• **Task objective**: Search the records for the string "agent", and show each line where it appears.

(Saved entries)
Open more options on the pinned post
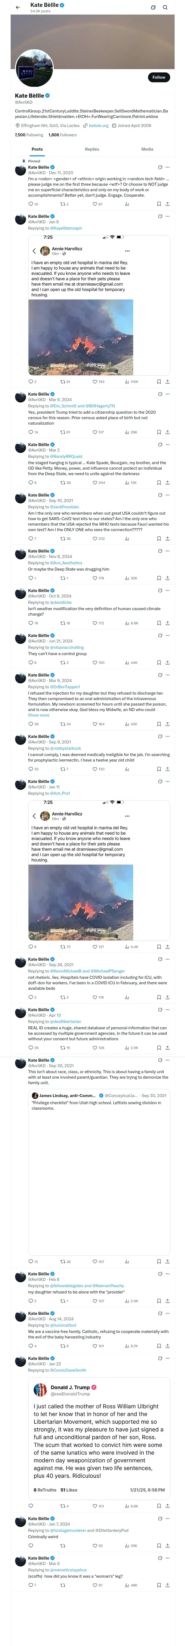 pyautogui.click(x=168, y=167)
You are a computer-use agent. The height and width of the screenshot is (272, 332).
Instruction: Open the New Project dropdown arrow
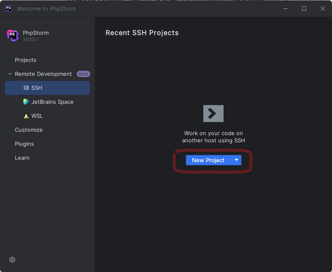coord(236,160)
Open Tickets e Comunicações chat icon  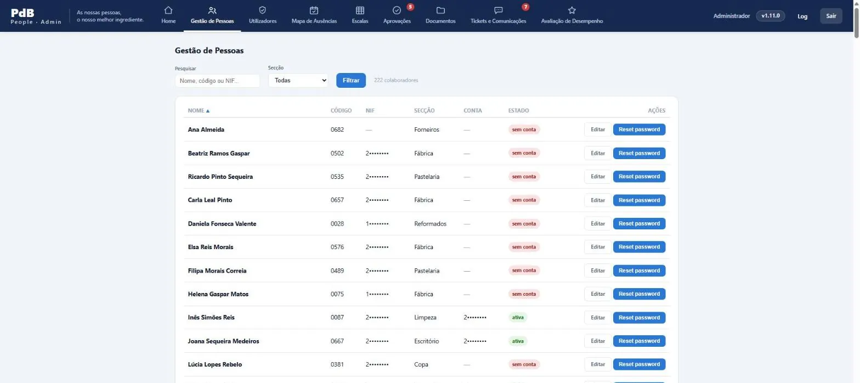[498, 10]
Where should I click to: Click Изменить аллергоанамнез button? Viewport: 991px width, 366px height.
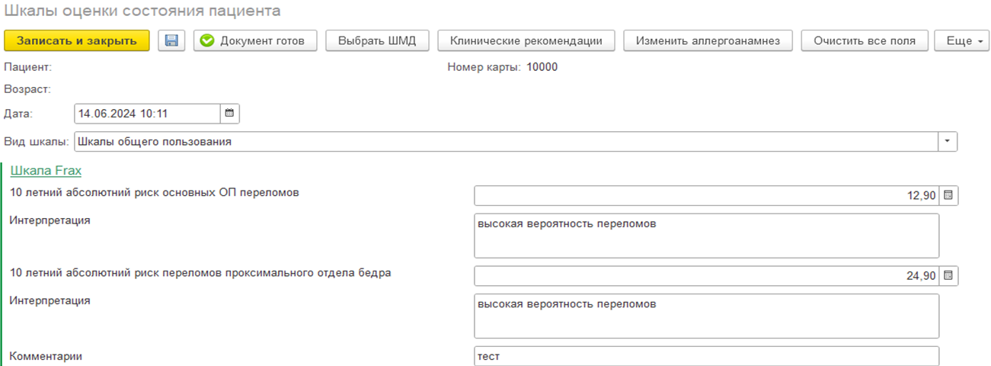click(x=708, y=41)
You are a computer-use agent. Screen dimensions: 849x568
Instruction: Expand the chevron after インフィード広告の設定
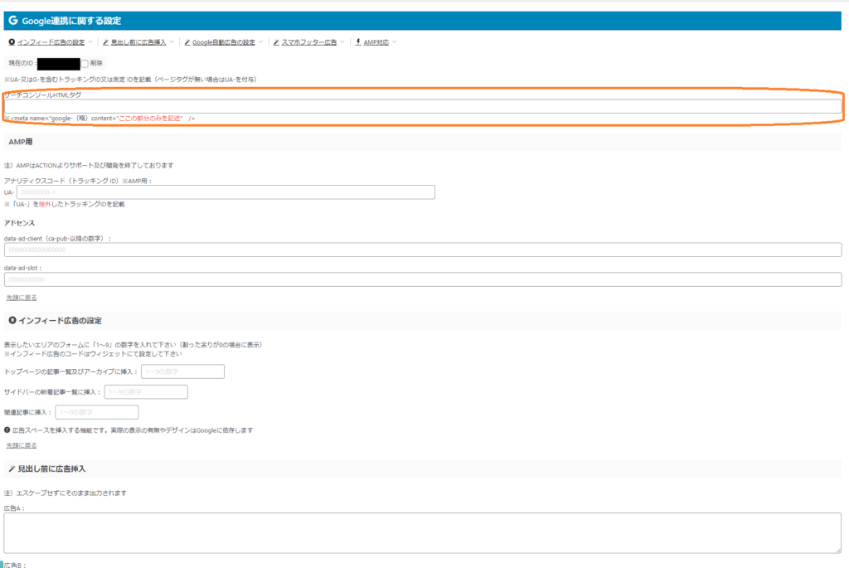(x=91, y=42)
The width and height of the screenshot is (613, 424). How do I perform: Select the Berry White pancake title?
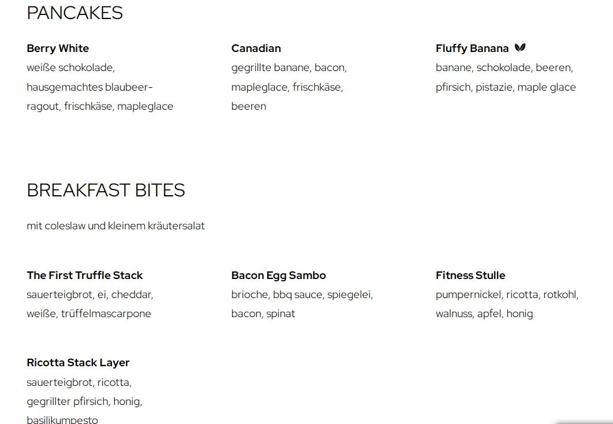pyautogui.click(x=58, y=49)
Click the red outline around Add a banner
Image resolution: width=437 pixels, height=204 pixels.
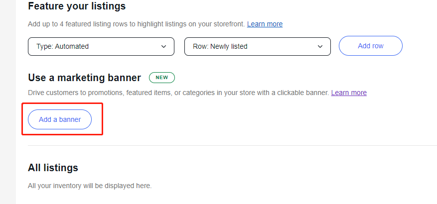(102, 119)
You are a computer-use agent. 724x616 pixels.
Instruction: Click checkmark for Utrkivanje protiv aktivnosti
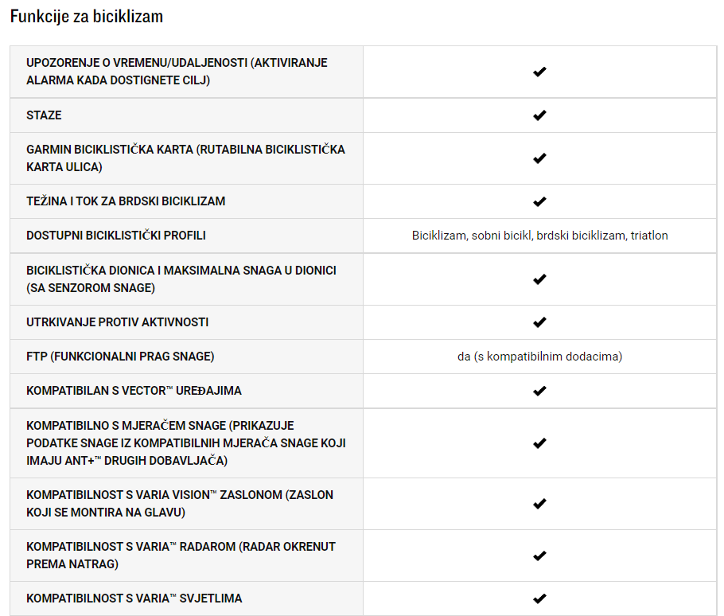(x=539, y=322)
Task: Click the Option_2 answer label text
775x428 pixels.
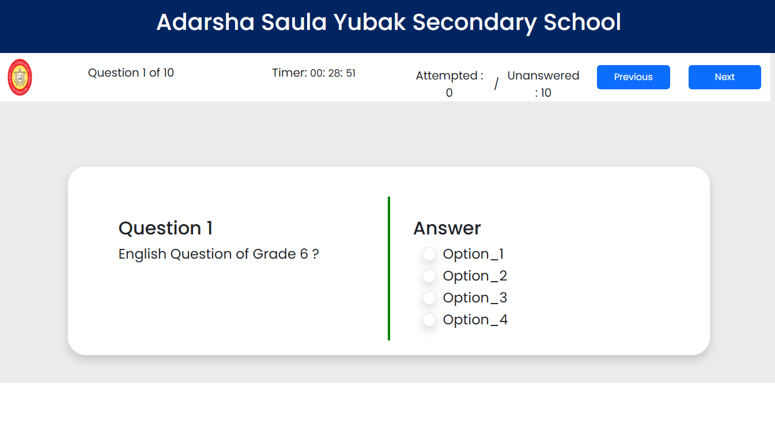Action: [475, 276]
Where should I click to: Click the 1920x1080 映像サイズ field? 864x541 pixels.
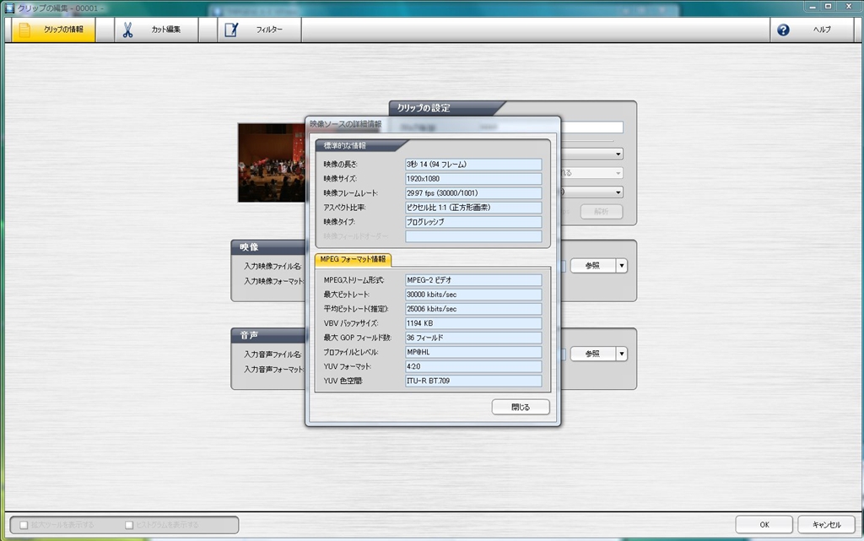click(x=473, y=179)
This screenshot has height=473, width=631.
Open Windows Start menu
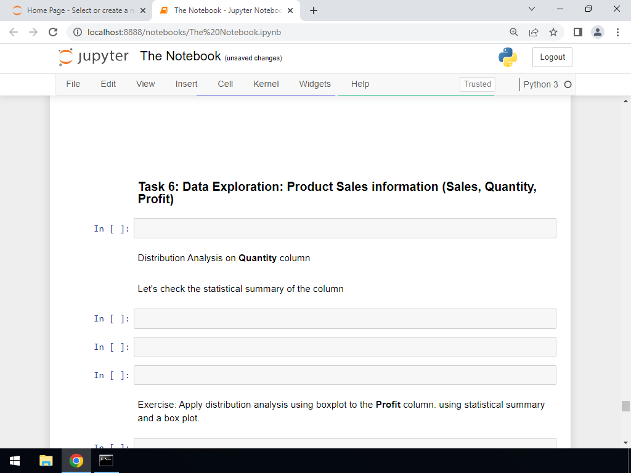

• **Task output**:
You are a computer-use agent. The height and width of the screenshot is (272, 332).
You are a computer-use agent. Screen dimensions: 849x568
You are a computer-use agent. 724x616 pixels.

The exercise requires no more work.